→ Passage to read:
- Opening Delimiter -

Almost. The way I would see it working is that, when creating a new Action within an Action Group, there would be a new option in the "Select Action Type" drop down list, which would be something like "Run Action Group". It would take the name of the action group to run, as a parameter. This would allow Action Groups to be treated like subroutines. The "groups" that you refer to would be a new Action Groups, each composed of calls to other Action Groups, mixed in with other Actions if required.
The obvious(?) implementation involves a recursive call to the "Run Action Group", hence my comment about re-entrant code. I implemented something similar in another program, Long, Long Ago in a Computer Lab Far Far Away - the actual implementation is a lot simpler than it sounds.
Just to illustrate (and I'm not trying to tell Florian how to code! - this is just for other "interested parties" and to clarify what I mean) - the implementation goes something like this. Assuming that there's a routine somewhere in MP3Tag that processes an Action Group specified as a parameter, we insert an extra "ActionGroupAsAction" line to make it look something like this:
Function ProcessActionGroup(ActionGroupName, Parameter1, Parameter2, Parameter3);
Select On ActionGroupName
Format: <format Parameter1>;
Replace: <replace Parameter1 with Parameter2>;
ReplaceWithRegEx: <replace regex Parameter1 with Parameter2>;
ActionGroupAsAction: ProcessActionGroup(Parameter1, Parameter2, Parameter3, Null);
(written in ObviousCode ).
Note that the ActionGroupAsAction line passes the incoming Parameter1 to ProcessActionGroup as the new ActionGroupName parameter, so it "calls" the named Action Group.
In Real Life it's not quite so trivial, there are issues with typing, etc., and the code has to all be re-entrant (suitable for recursion - no global variables), but I hope this illustrates the idea - it's also a good classroom example of how to use recursion effectively.
Yes - that's the objective.
Kind of - by doing it recursively, you can add an infinite number of levels of hierarchy - Each Action Group can contain calls to other Action Groups, which in turn call more Action Groups, etc. There would need to be a depth limit specified, though, in order to prevent accidental infinite recursion which would hang the program.
Almost, but not quite - '"Run Action Group" as an Action' would allow you to write one Action Group that can then be inserted into others (potentially nested) - this is far more powerful than just being able to (manually) load and save sequences.

- Closing Delimiter -

→ Task instructions:
A. Return, word for word, the stretch of the Action Groups passage from "In Real Life" through "that's the objective.".
B. According to the Action Groups passage, what would need to be specified to prevent accidental infinite recursion?
The listing has no connection to the passage on Action Groups.

→ Material supplied:
- Opening Delimiter -

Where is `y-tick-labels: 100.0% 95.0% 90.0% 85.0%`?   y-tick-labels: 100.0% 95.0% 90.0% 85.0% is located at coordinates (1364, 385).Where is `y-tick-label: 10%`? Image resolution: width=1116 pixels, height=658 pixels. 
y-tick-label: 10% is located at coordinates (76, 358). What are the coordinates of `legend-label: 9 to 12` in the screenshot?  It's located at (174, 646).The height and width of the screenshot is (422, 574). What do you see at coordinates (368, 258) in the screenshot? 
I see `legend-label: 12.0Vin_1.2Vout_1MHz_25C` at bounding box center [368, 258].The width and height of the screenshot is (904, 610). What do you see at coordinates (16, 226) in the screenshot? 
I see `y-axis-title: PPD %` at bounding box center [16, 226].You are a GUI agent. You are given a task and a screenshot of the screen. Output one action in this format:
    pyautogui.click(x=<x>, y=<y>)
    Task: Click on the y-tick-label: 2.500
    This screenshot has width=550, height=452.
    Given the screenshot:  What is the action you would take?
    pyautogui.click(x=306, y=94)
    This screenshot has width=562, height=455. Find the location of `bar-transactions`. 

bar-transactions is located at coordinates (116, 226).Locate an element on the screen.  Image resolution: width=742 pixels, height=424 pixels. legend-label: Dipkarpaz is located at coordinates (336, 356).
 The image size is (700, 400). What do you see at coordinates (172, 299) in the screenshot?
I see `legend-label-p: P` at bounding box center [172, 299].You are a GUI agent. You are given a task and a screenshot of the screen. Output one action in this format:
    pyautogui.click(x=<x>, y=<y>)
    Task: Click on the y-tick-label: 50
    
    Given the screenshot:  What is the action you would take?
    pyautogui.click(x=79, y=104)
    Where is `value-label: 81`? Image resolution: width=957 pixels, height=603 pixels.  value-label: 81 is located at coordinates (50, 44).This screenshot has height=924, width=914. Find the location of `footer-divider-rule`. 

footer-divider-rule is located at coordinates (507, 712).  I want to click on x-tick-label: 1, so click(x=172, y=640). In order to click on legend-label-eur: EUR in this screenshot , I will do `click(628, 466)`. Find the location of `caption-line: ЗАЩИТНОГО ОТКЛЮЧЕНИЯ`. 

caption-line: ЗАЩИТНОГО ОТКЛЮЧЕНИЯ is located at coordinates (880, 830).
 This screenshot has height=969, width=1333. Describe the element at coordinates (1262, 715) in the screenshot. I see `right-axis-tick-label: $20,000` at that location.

- Closing Delimiter -

→ Solutions to each task:
A.
In Real Life it's not quite so trivial, there are issues with typing, etc., and the code has to all be re-entrant (suitable for recursion - no global variables), but I hope this illustrates the idea - it's also a good classroom example of how to use recursion effectively.
Yes - that's the objective.

B. A depth limit.